Pourquoi je n’ai pas écouté ces jeunes qui se souvenaient de ce passage parce qu’il l’avait fait en VTT du genre « montée impossible » ? Mon proverbe favori dit que tout le monde disait que c’était impossible mais il ne le savait pas et il l’a fait ; alors je continue sans me poser de question. Des lacets s’enchaînent dans la pente jusqu’à une coulée de boue au dessus d’un ruisseau. Une route forestière semble reprendre vie de l'autre côté. Sur un replat, je décrotte mes cales, j’ai perdu un talon dans l’histoire mais cela ne me gêne pas pour marcher. Le relief devient hospitalier, il a été transformé par un bulldozer il y a bien longtemps et me permet de discerner les environs. Je m’enhardis et décide de remonter sur le vélo. Je roule sur des œufs, enfin, c’est une façon de parler parce que les œufs sont en cailloux bien pointus. Chut, ne pas y penser c’est déjà l’éviter et je ne veux pas provoquer le sort. J’épouse le sol, scrute la moindre saillance qui serait fatale à mes pneus. J’évite les éclats de bois des rigoles d’eaux pluviales tous les 50 mètres, cela fait quarante minutes que je me suis engagé dans ce détroit et il est temps que cela s’arrête. Je fais l’extérieur d’une nouvelle épingle dans des gravats de plus en plus fins et mon vœu est exaucé. Devant moi une barrière délimite la frontière avec le réel, incroyable, je reviens de nulle part. Le moment de soulagement passé, je n’ai pas faim mais j’ouvre le couvercle d’une poubelle et je récupère un bout de papier pour essuyer mes pneus chargés de silice de gravier et de boue. Je prends deux photos au cas ou quelqu’un ne voudrait pas me croire, je mets de côté la musique qui n'aura pas été très convaincante aujourd'hui, j’enfile mon coupe-vent et je m’en vais à toute vitesse, là-haut la pluie efface la montagne de son nuage noir, elle gomme déjà mes traces et se lance à ma poursuite. Par mimétisme je vous refais la même fin de parcours mais sur le ton de la fuite.
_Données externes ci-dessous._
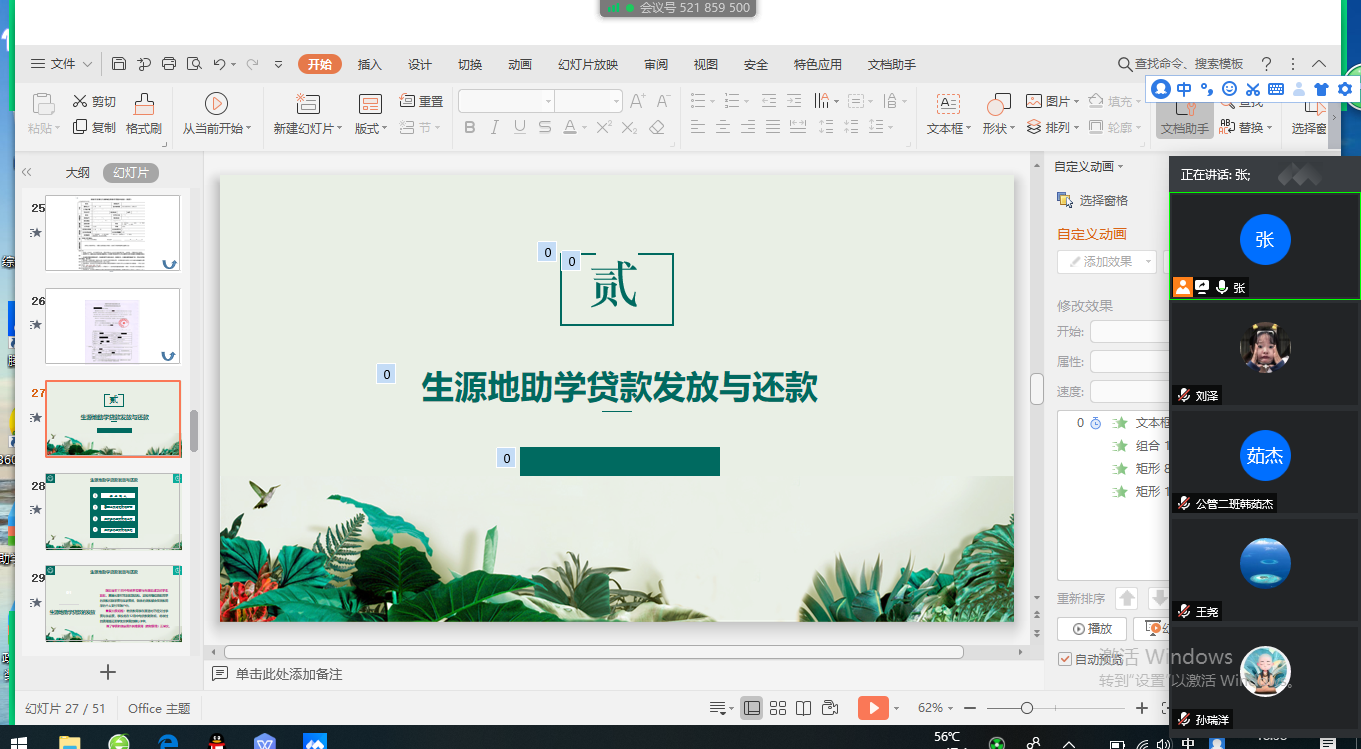Click the Cut (剪切) scissors button
The width and height of the screenshot is (1361, 749).
(94, 101)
La soldatesque compagnie de tournesol courbe le dos à la pluie, les réverbères dorment à poings fermés, le lièvre ne s’est pas levé, la main de la Family Adams n’est pas encore sortie, il n’est que 19 heures et je ne peux pas lui faire peur. Histoire de ne pas l’avoir transportée pour rien, je me décide à manger la barre de céréales et à faire le plein d’eau potable. Je redescends d’un cran, je viens juste de vivre un truc de dingue! Quelques gouttes m’ont rattrapé et roulent sur mon blouson aux couleurs du Beaufortain mais j’ai échappé à l’orage qui gronde, ivre de colère. Je retrouve mon minibus sagement stationné devant cette gare qui m’est devenue familière depuis une semaine. Parce que j’ai le temps, je m’asperge le visage et j’essuie mes jambes de 7 lieues qui m’ont encore transporté sur 110 kilomètres pendant 4 heures sensationnelles de vélo. Dans mon pays des Bauges, y’a des moments de vie comme ça ! Olé.